Date of Report (Date of earliest event reported) June 27, 2003


KVH Industries, Inc.

(Exact Name of Registrant as Specified in Charter)


Delaware
(State or Other Jurisdiction of Incorporation)
0-28082
(Commission File Number)

05-0420589
(IRS Employer Identification No.)


                 50 Enterprise Center
                      Middletown, RI
 (Address of Principal Executive Offices)
02842
(Zip Code)

Registrant’s telephone number, including area code: (401) 847- 3327

N/A

(Former Name or Former Address, if Changed Since Last Report)













Item 5.    Other Events.

        This report is being filed by KVH Industries, Inc. (“KVH”) to announce that, on June 25, 2003, KVH entered into a Second Amendment to a Loan Agreement with its bank. The Second Amendment is filed as Exhibit 99.1 to this report.

  Exhibit No.             Description

      99.1          Second Amendment to Loan Agreement, June 25, 2003.

SIGNATURES

Pursuant to the requirements of the Securities Exchange Act of 1934, the Registrant has duly caused this report to be signed on its behalf by the undersigned hereunto duly authorized.

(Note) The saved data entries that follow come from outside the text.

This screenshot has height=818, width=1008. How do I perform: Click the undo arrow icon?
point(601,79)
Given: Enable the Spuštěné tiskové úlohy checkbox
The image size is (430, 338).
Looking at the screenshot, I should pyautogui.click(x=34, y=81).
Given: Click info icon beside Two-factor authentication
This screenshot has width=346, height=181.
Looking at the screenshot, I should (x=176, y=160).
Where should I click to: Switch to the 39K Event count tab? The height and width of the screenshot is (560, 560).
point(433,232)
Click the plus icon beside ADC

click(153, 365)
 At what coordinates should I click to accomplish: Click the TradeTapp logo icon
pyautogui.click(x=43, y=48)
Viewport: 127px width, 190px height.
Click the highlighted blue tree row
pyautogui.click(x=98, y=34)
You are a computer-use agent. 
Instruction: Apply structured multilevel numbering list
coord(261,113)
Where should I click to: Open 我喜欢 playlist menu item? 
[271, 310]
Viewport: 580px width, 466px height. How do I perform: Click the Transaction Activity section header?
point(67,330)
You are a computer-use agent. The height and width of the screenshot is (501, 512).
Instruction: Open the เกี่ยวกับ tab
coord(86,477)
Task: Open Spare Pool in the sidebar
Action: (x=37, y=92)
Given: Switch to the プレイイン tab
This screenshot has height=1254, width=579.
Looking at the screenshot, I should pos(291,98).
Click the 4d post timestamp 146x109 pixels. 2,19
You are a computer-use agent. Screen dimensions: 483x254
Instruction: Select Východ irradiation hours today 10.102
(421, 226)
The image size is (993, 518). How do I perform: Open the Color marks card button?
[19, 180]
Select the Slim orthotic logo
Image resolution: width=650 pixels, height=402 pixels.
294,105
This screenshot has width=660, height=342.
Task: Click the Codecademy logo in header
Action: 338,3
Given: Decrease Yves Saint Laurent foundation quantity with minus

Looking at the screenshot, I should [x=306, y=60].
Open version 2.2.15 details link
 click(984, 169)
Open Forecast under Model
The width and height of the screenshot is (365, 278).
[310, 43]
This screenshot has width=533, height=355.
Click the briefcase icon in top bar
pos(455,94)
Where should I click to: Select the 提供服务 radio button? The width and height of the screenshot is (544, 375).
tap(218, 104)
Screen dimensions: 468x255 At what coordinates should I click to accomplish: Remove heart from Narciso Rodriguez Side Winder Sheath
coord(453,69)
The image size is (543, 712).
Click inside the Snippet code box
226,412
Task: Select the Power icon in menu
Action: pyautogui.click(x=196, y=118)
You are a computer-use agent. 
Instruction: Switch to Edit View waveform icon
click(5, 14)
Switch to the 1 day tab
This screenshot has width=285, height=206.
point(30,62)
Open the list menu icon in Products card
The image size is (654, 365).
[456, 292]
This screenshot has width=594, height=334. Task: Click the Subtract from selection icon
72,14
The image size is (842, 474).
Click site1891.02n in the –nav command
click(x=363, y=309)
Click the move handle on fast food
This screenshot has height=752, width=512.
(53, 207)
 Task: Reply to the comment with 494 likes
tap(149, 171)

      KVH Industries, Inc.




Date: June 25, 2003 BY: /S/ Patrick J. Spratt
——————————————
Patrick J. Spratt
Chief Accounting & Financial Officer






Exhibit: 99.1: Second Amendment to Loan Agreement

KVH INDUSTRIES, INC.

as of June 25, 2003

FLEET CAPITAL CORPORATION
One Federal Street
Boston,  Massachusetts, 02110

      Re: Second Amendment to Loan Agreement

Ladies and Gentlemen:

        Reference is made to the Loan and Security Agreement dated March 27, 2000, as amended from time to time (the Loan Agreement), and all promissory notes, mortgages, guaranties, agreements, documents and instruments entered into by KVH Industries, Inc. (the Borrower) and any other person or obligor pursuant thereto (collectively, the Loan Documents) with or for the benefit of Fleet Capital Corporation (Lender). Except as otherwise defined herein, capitalized terms used herein shall have the meanings given them in the Loan Agreement. This Second Amendment to Loan Agreement is referred to as the Second Amendment.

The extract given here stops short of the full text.